■ **Aim of the task**
All entries must be repeated exactly. No picture should appear in the result.

• • •

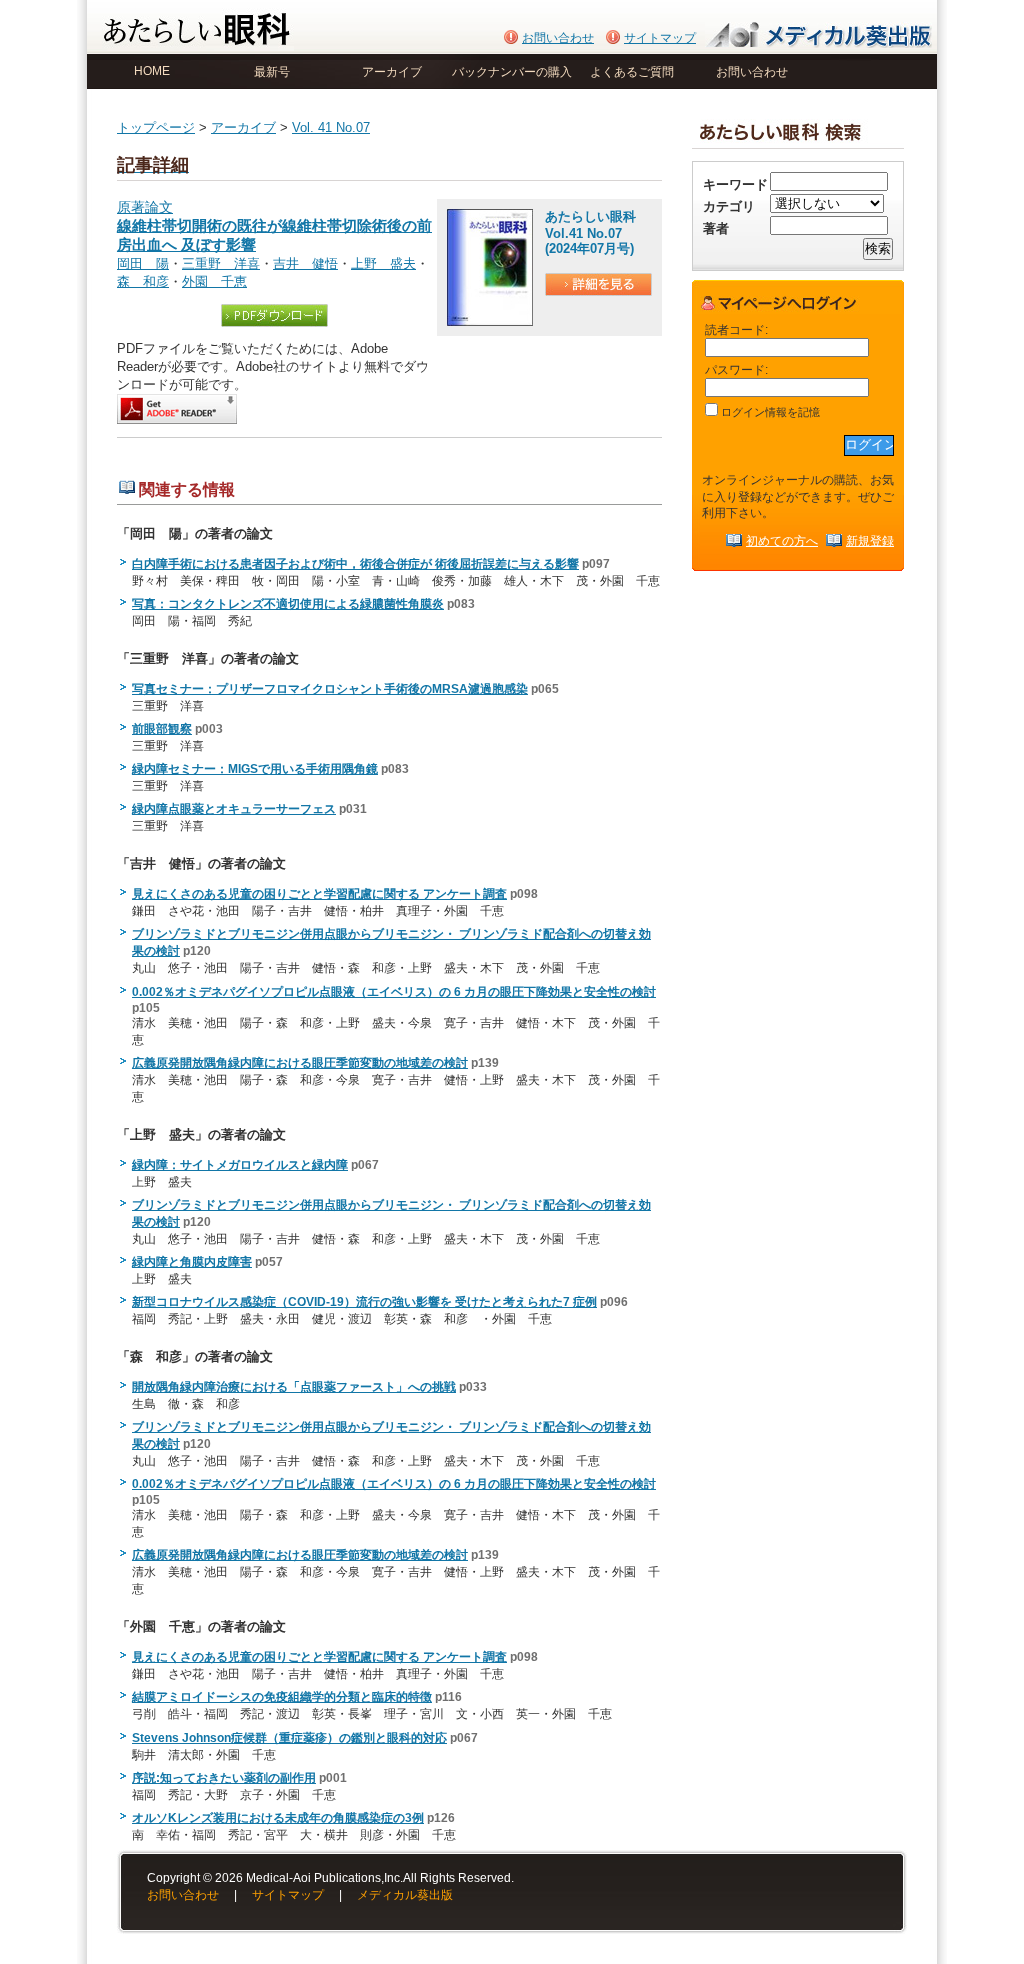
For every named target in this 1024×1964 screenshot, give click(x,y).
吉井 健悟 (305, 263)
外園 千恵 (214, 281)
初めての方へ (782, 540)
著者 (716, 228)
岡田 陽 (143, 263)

• • •

■ **Worked solution**
For every named target in this 1024×1964 screenshot, give click(x,y).
吉井 健悟 (305, 263)
外園 千恵 (214, 281)
初めての方へ (782, 540)
著者 (716, 228)
岡田 陽 (143, 263)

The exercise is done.